• Given request: Please pull out every line of the records that contains the string "Task". Case counts.

• Given records:
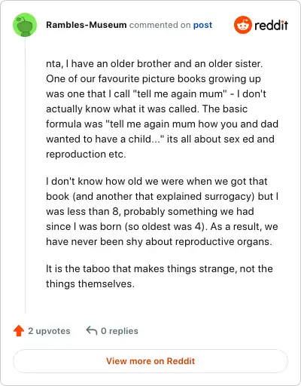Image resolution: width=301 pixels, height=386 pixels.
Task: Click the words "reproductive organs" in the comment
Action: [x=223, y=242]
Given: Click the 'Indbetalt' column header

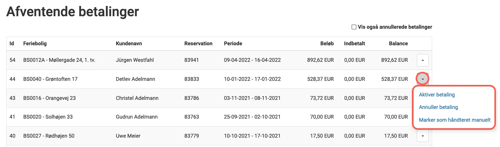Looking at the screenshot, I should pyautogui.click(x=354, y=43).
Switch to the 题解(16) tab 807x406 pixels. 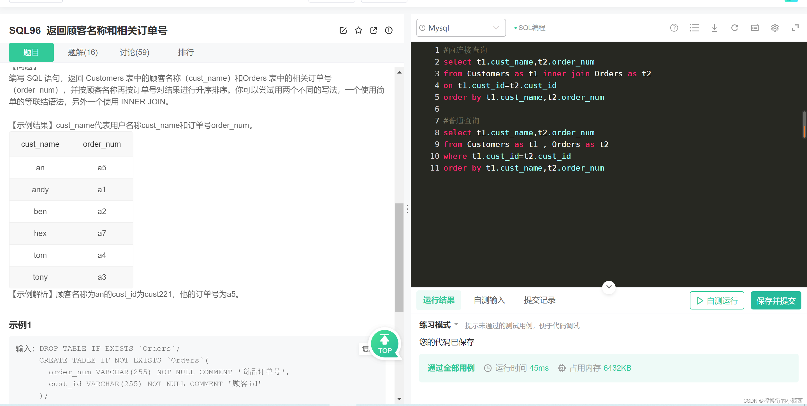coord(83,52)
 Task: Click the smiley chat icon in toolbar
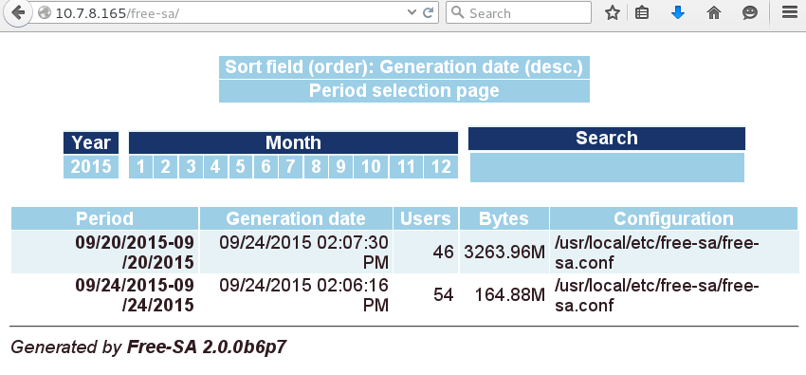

• Solved problem:
Task: Click the words "reproductive organs" in the comment
 Task: Click the smiley chat icon in toolbar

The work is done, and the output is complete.